▶ _Selected text_
=======

Windows 10 reaches 70% market share as Windows 11 keeps declining

Windows 11 UX, Regressions, and Fixes

  • Many comments call Windows 11 a regression from 10: worse taskbar (no side placement, breakage, initial lack of “never combine”), crippled calendar view, clunky new right‑click context menu, and removal of convenient options like “Troubleshoot connection.”
  • Some of these regressions were later reversed (seconds in tray clock, taskbar labels, “diagnose network” entry), but users resent how long it took and that third‑party hacks were needed.
  • Others argue Windows 11 is an overall improvement once ads and “AI/spyware” defaults are disabled, citing better multi‑monitor / mixed‑DPI handling, controller and Bluetooth support, and removal of old Win8-era UI remnants.
  • Several say Windows has become more user‑hostile over time, with advertising, upsell prompts, and Microsoft overriding user choices (e.g., default apps, replacing built‑in Mail with Outlook).

Upgrade Model, Hardware Requirements, and TPM

  • Frustration that Windows 10 was marketed as “the last version of Windows,” then Windows 11 arrived with stricter and, to some, arbitrary hardware and TPM 2.0 requirements.
  • Many machines from just a few years prior (including high‑end CPUs) are officially unsupported, though commenters note the checks are easily bypassed.

=======

▶ _Information_

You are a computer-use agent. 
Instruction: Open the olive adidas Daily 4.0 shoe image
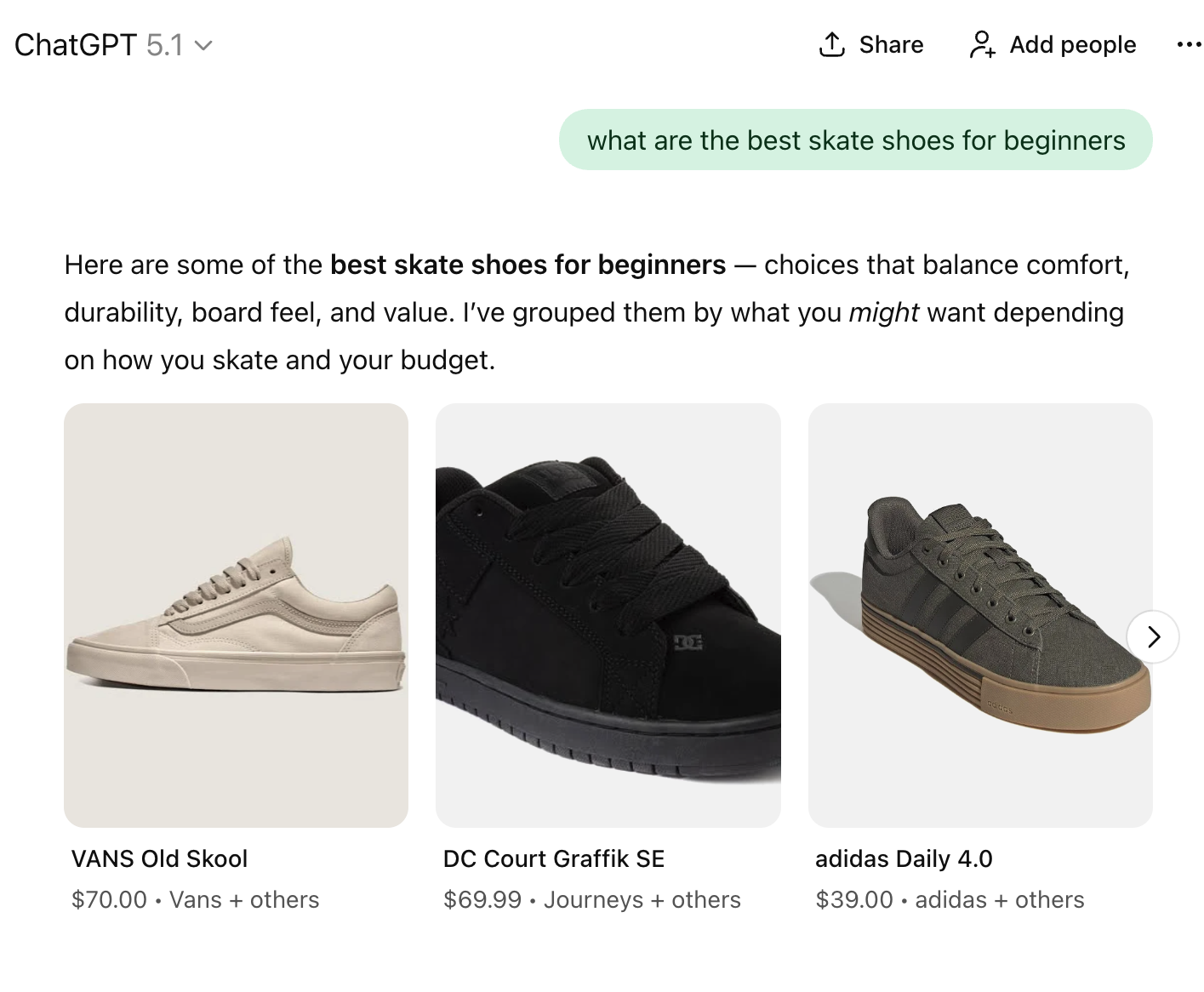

=======

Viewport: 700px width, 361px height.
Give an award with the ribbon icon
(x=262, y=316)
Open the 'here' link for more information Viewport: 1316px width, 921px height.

=======

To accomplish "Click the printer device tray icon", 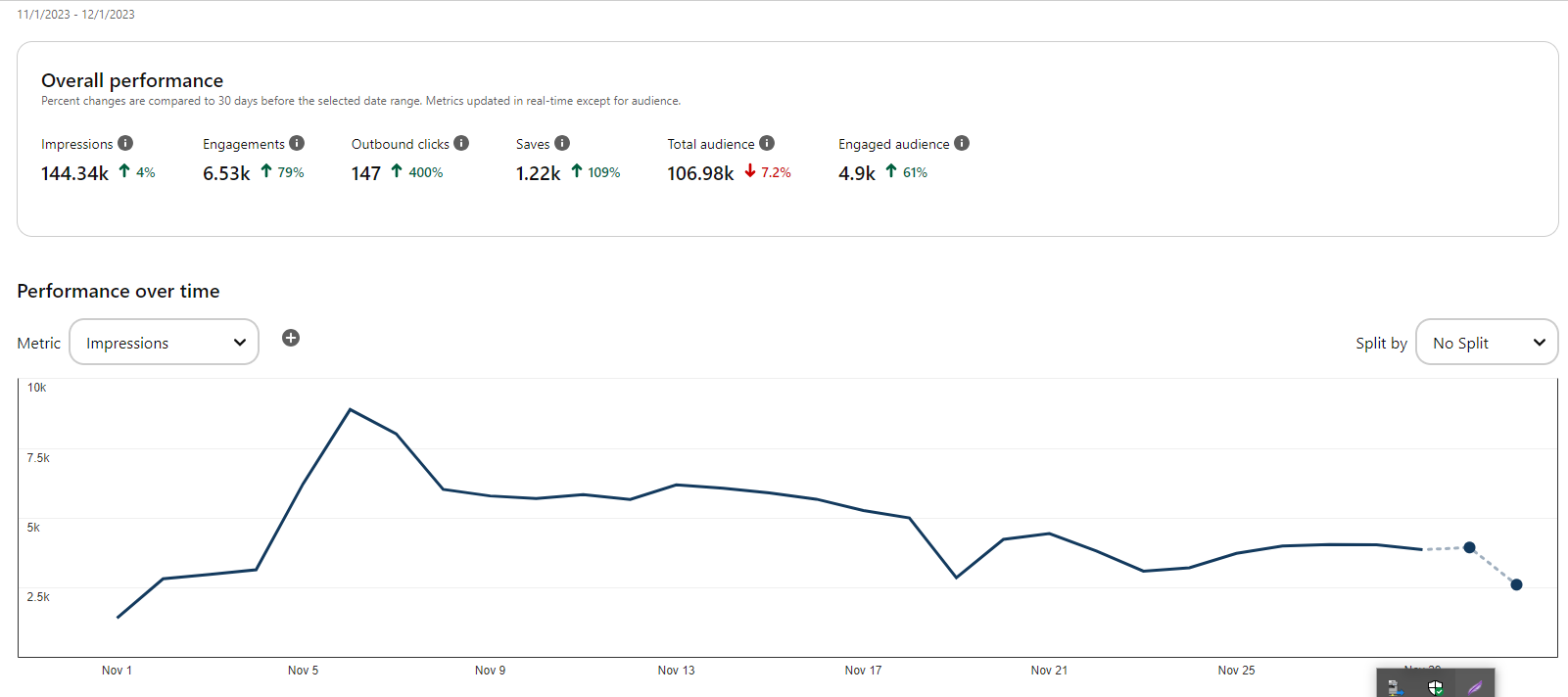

=======

▶ _Brief 1_
In the Windows 10 and 11 summary, copy the passage that begins with the words "Windows 11 UX, Regressions, and" and ends after the words "Win8-era UI remnants.".
▶ _Brief 2_
List every Windows 11 regression that the Windows 10 and 11 summary says was later reversed.

▶ _Final answer 1_
Windows 11 UX, Regressions, and Fixes

  • Many comments call Windows 11 a regression from 10: worse taskbar (no side placement, breakage, initial lack of “never combine”), crippled calendar view, clunky new right‑click context menu, and removal of convenient options like “Troubleshoot connection.”
  • Some of these regressions were later reversed (seconds in tray clock, taskbar labels, “diagnose network” entry), but users resent how long it took and that third‑party hacks were needed.
  • Others argue Windows 11 is an overall improvement once ads and “AI/spyware” defaults are disabled, citing better multi‑monitor / mixed‑DPI handling, controller and Bluetooth support, and removal of old Win8-era UI remnants.

▶ _Final answer 2_
- Seconds in tray clock
- Taskbar labels
- "Diagnose network" entry